■ **Assigned task**: Give again, word for word, every line in the entries below from the line with "Given: Open the Facebook icon link" up to and including the line with "This screenshot has height=590, width=1246.", and no other line.

■ **Recorded information**:
┌──
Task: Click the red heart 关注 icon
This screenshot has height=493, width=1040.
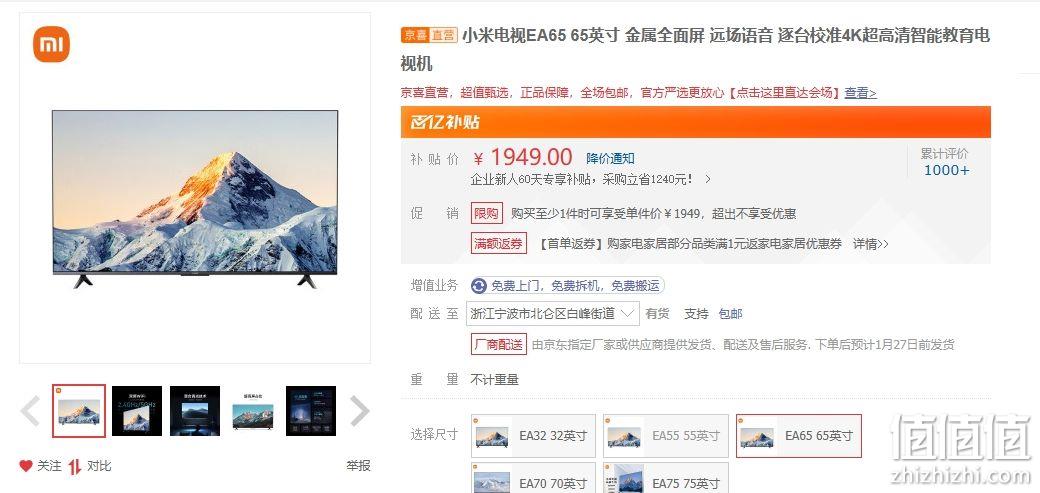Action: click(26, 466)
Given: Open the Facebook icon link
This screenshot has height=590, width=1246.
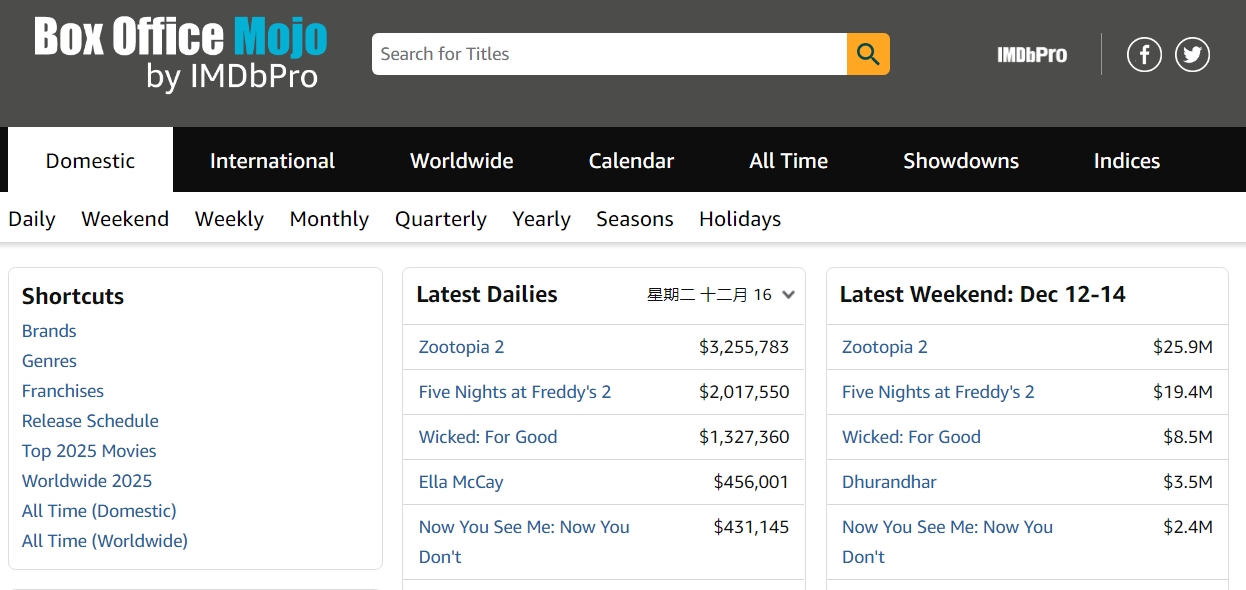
└──
┌──
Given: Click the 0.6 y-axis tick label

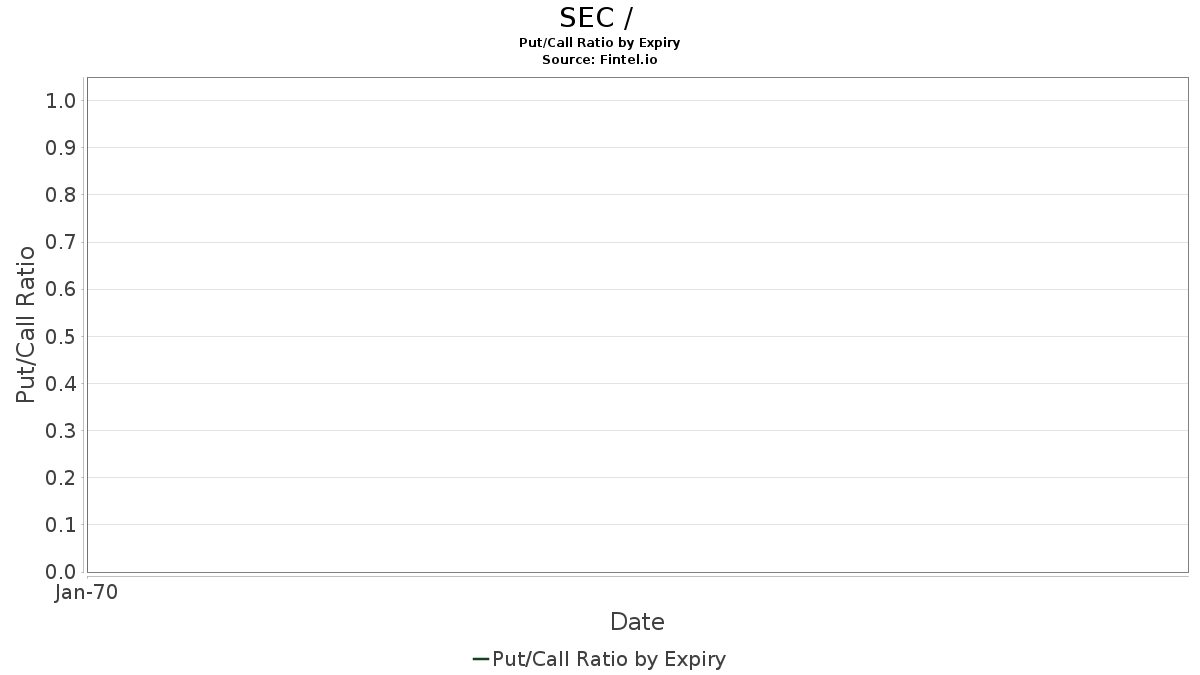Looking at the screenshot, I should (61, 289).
└──
■ **Solved problem**:
Given: Open the Facebook icon link
This screenshot has height=590, width=1246.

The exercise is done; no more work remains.